##### Data for processing
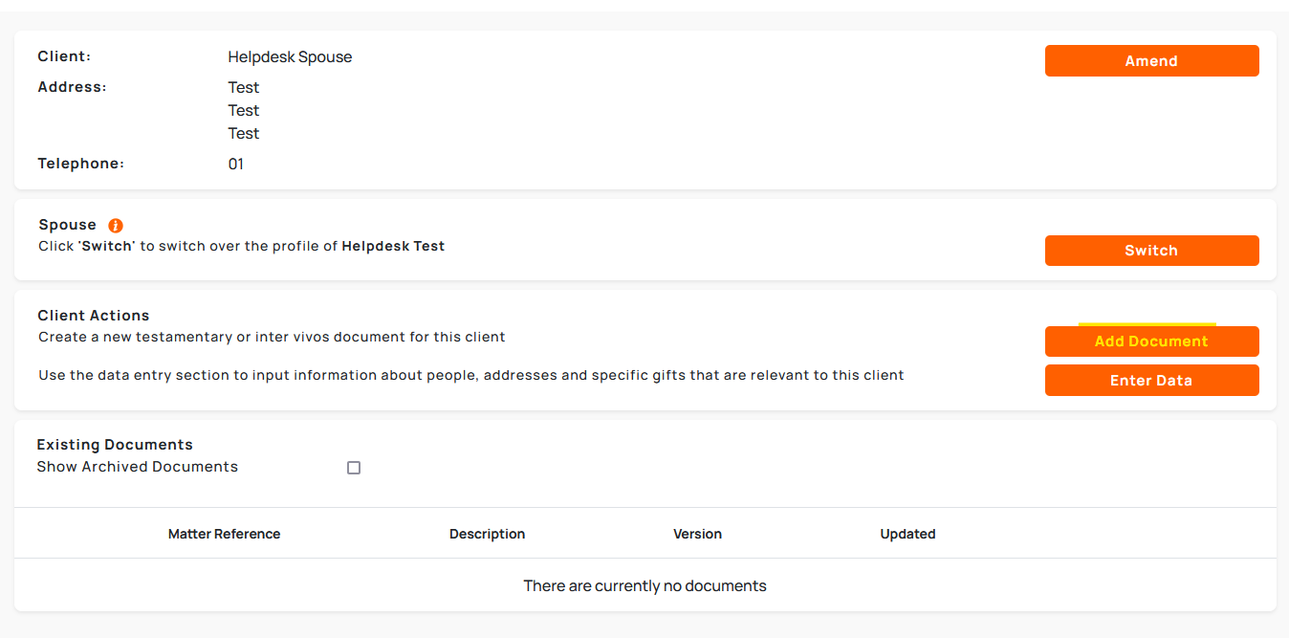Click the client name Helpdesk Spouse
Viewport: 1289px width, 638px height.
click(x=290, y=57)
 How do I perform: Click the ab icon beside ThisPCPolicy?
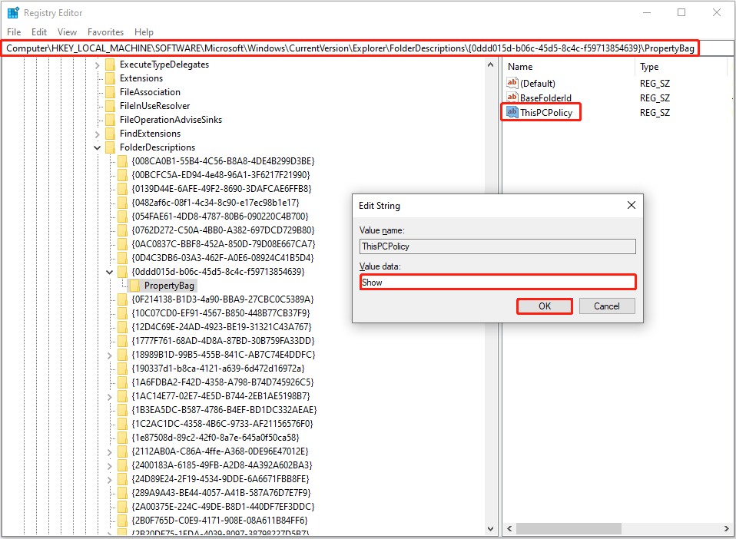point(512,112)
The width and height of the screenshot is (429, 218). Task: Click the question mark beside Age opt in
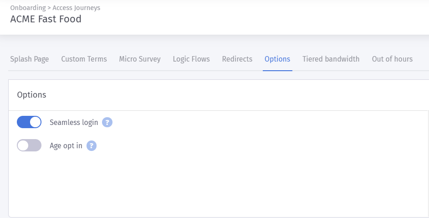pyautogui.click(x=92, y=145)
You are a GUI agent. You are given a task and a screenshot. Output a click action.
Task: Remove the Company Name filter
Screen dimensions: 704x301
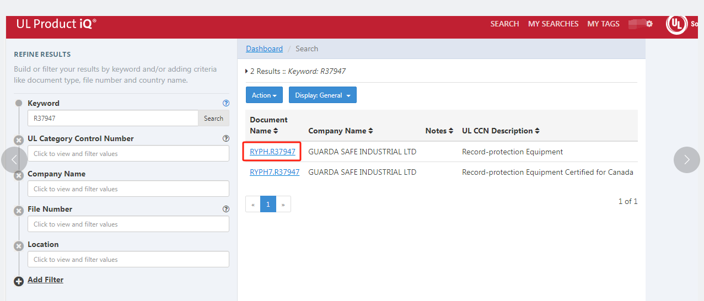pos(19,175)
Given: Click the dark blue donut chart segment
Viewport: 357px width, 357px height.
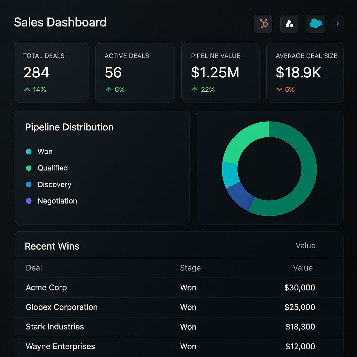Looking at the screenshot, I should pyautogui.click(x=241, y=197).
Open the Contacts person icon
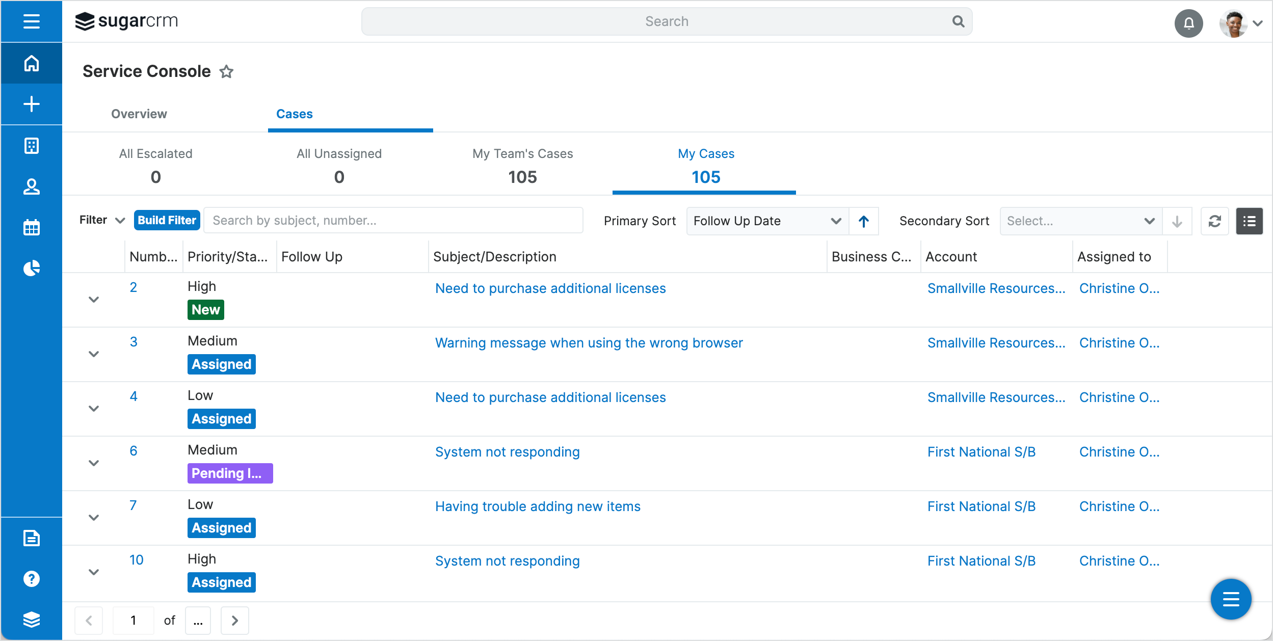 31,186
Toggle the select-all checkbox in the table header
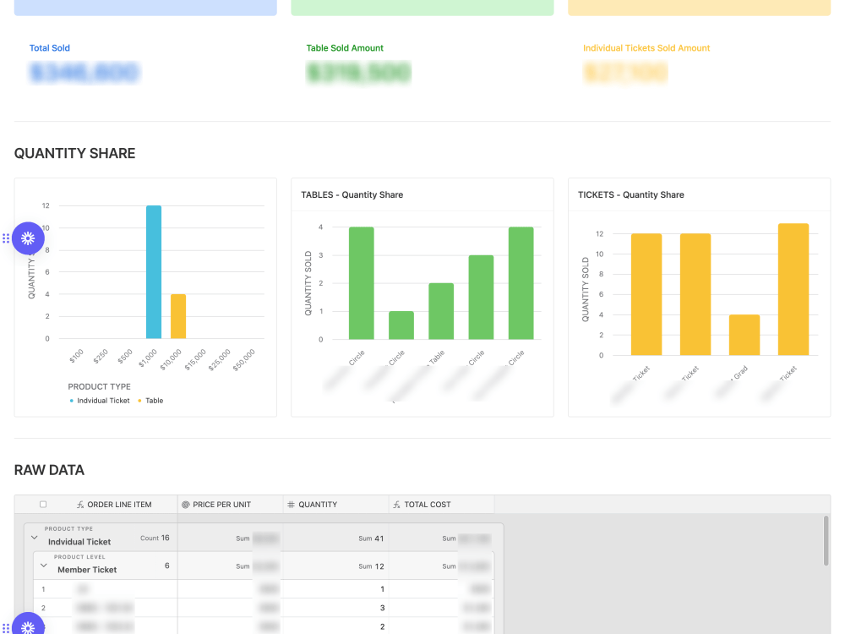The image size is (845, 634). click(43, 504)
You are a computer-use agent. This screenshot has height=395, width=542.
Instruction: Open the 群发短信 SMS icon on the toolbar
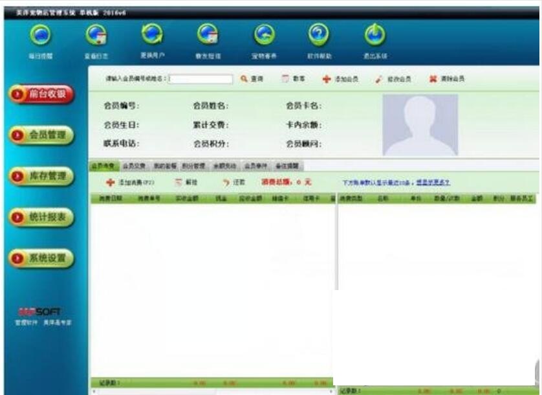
##########
Render the records as a JSON list of strings, one string per line, starting with the line that contains "Open the Contacts person icon" and going on through the end of the records. Leave out blank lines and the pictures.

[
  "Open the Contacts person icon",
  " 31,186",
  "Toggle the select-all checkbox in the table header",
  "The image size is (845, 634). click(43, 504)",
  "You are a computer-use agent. This screenshot has height=395, width=542.",
  "Instruction: Open the 群发短信 SMS icon on the toolbar"
]